Siemens AG was cut to "underweight" from "equal weight" at Morgan Stanley.

Baidu Inc. was lowered to "hold" from "buy" over at Stifel.

Tesla Motors Inc. was cut to "underweight" from "neutral" by JPMorgan.

Agnico Eagle Mines Ltd. was raised to "strong buy" from "outperform" at Raymond James with a target price of $41 (U.s.) per share.

Kirkland Lake Gold Inc. was raised to "sector perform" from "sector underperform" at CIBC with a target price of $4.50 (Canadian) per share.

KKR & Co. LP was downgraded to "hold" from "buy" at Argus.

Owens Corning was downgraded to "market perform" from "outperform" at FBR Capital Markets with a target price of $39 (U.S.) per share.

Prudential Financial Inc. was downgraded to "sector perform" from "outperform" at RBC Capital with a target price of $88 (U.S.) per share.

Ritchie Bros Auctioneers Inc. was rated new "outperform" at RBC Capital with a target price of $31 (U.S.) per share.

TAG Oil Ltd. was downgraded to "hold" from "buy" at Mackie Research Capital with a target price of $1.85 (Canadian) per share.

WesternOne Inc. was downgraded to "sector perform" from "outperform" at National Bank with a target price of $2 (Canadian) per share.
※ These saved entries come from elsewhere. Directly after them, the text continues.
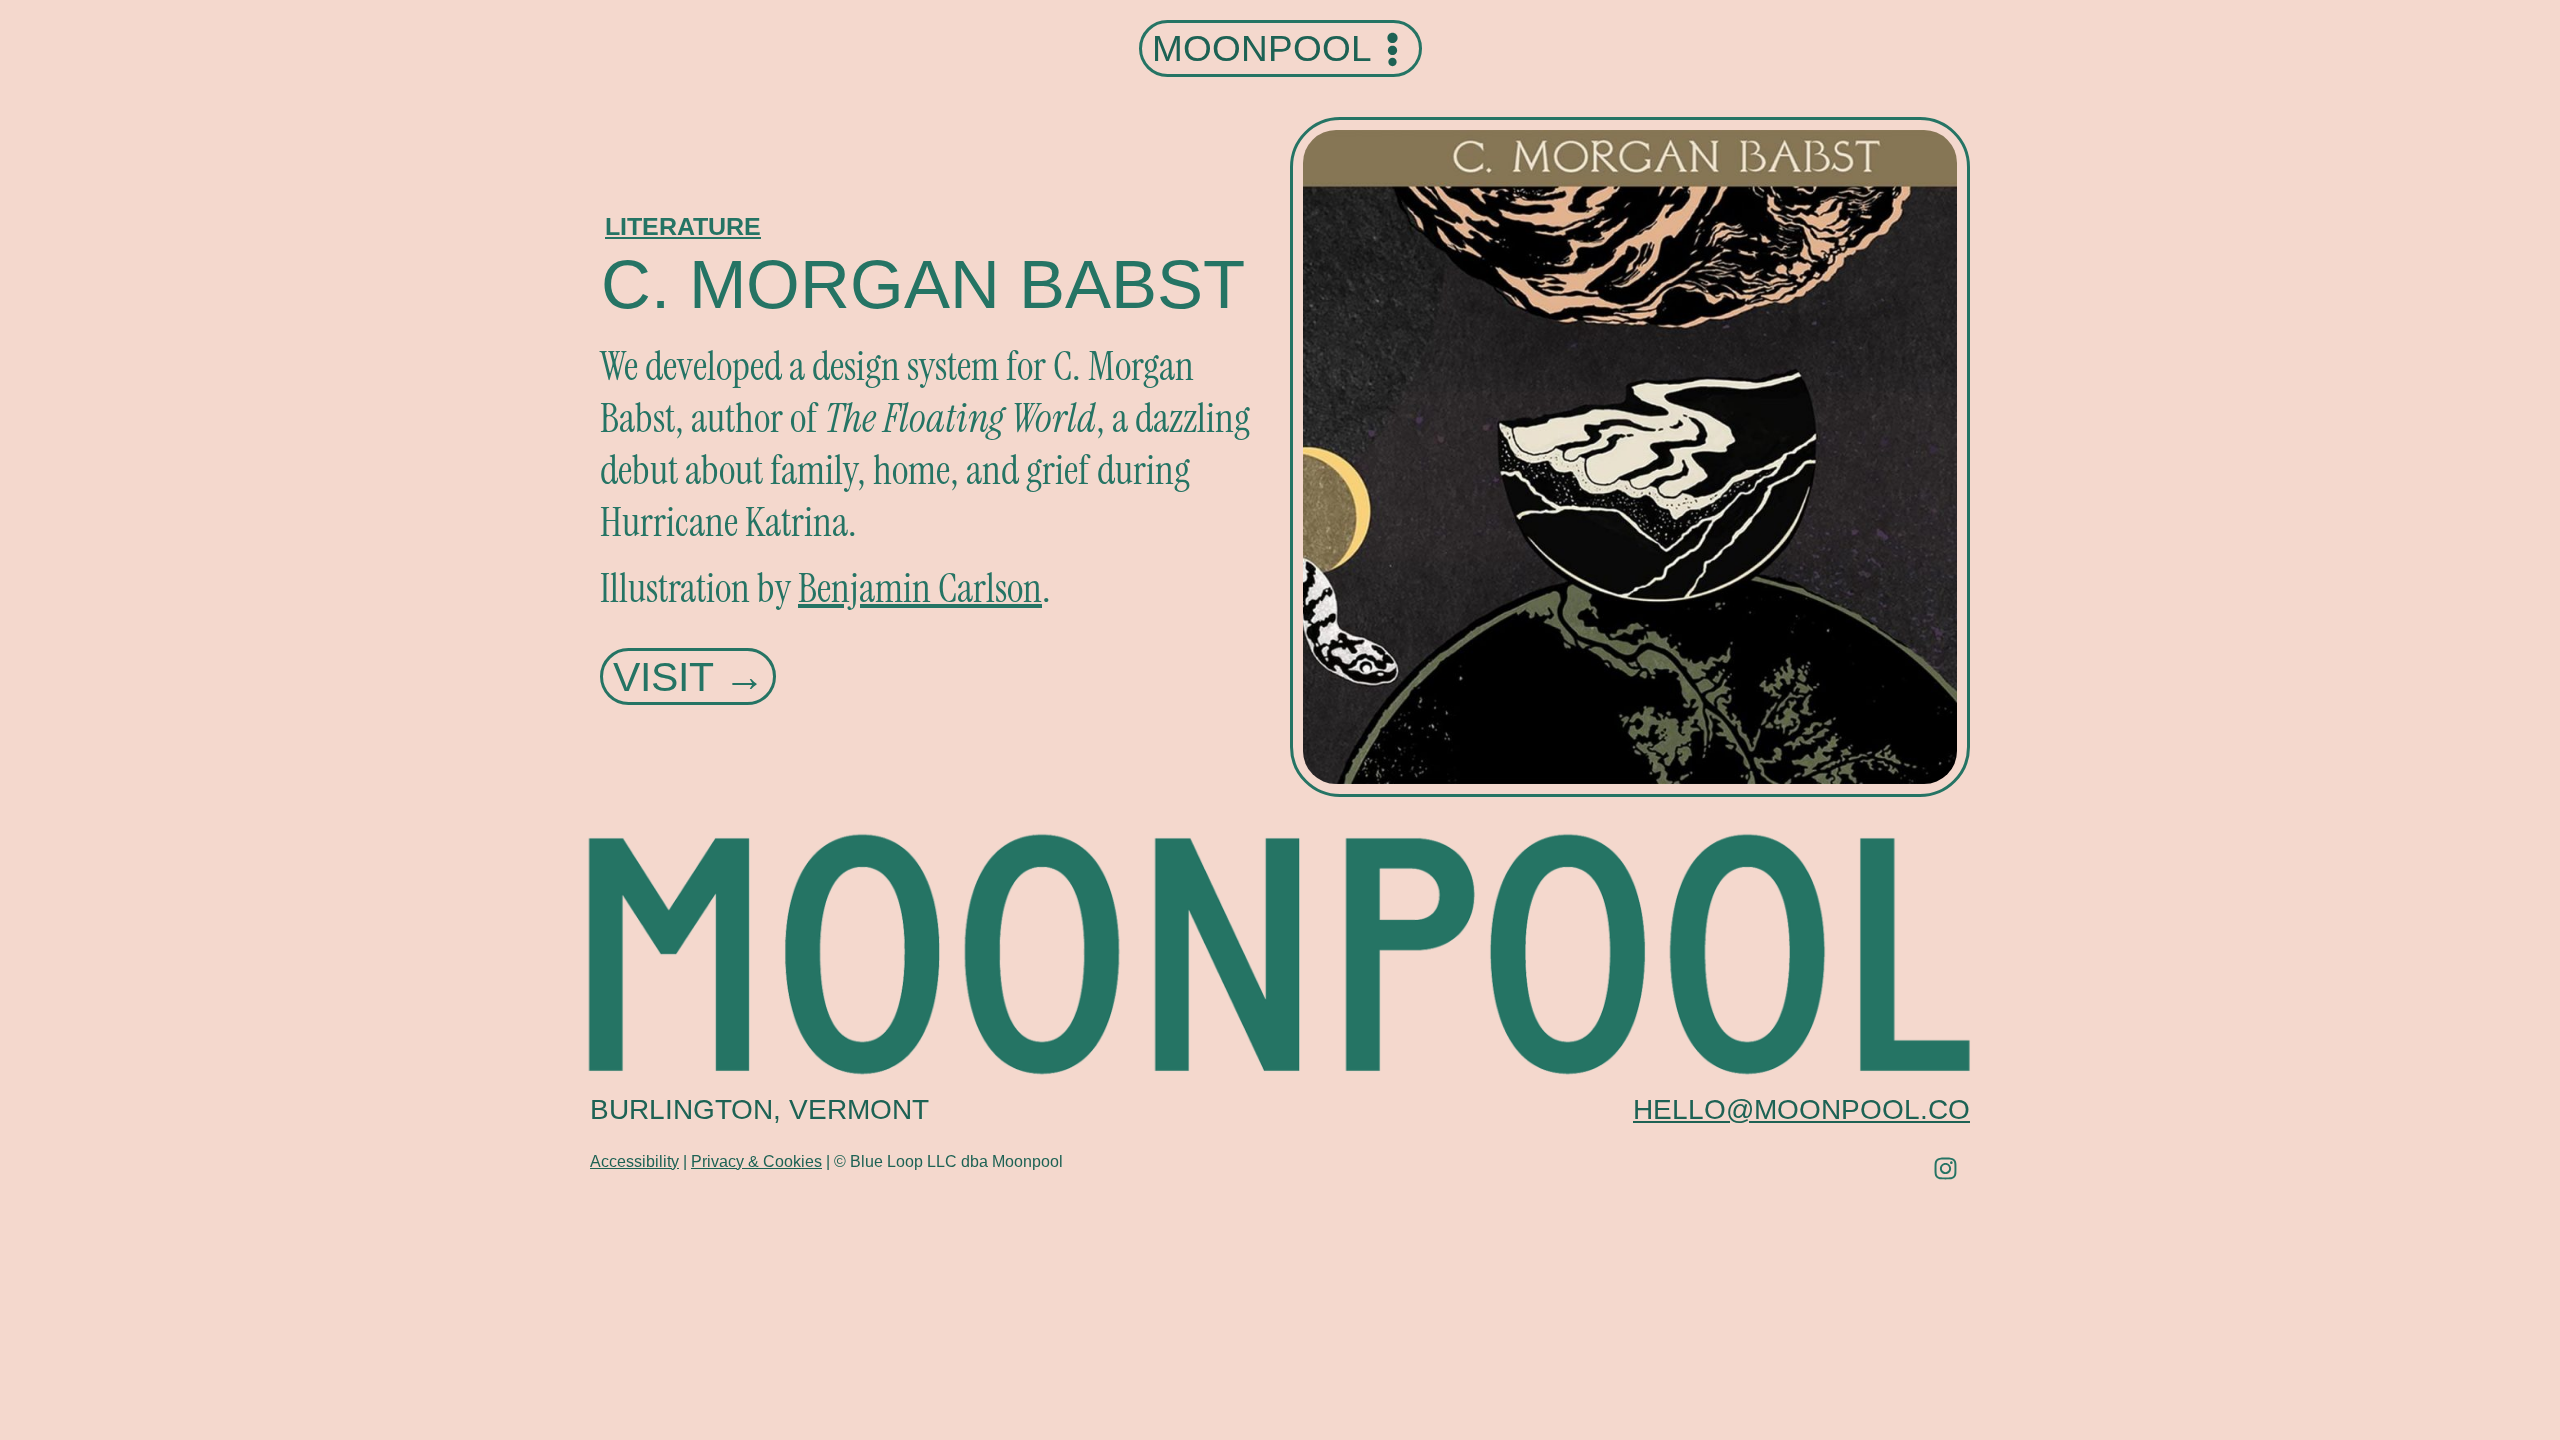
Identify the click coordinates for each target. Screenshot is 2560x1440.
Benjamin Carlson (920, 588)
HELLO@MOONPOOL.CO (1801, 1109)
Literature (683, 226)
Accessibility (634, 1161)
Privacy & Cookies (756, 1161)
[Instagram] (1945, 1169)
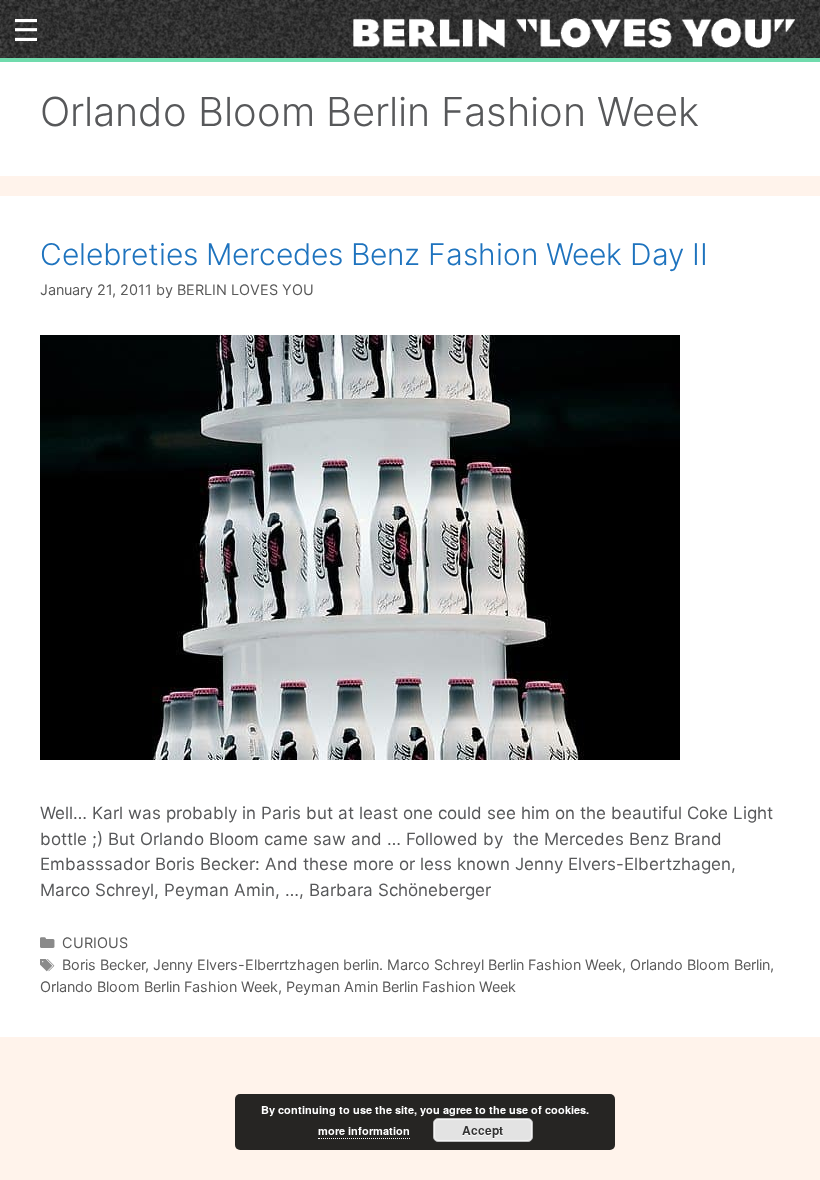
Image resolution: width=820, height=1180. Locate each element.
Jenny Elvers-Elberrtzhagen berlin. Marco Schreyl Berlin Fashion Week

zulily Inc. was downgraded to "hold" from "buy" at Canaccord Genuity with a target price of $18 (U.S.) per share. The stock was downgraded to "neutral" from "overweight" at Piper Jaffray with a target price of $15 (U.S.). The stock was downgraded to "neutral" from "outperform" at Robert Baird with a target price of $18 (U.S.). The stock was downgraded to "sector perform" from "outperform" at RBC Capital with a target price of $18 (U.S.) per share. It was downgraded to "market perform" from "outperform" at William Blair. It was also downgraded to "fairly valued" from "buy" at CRT Capital with a target price of $16 (U.S.) per share.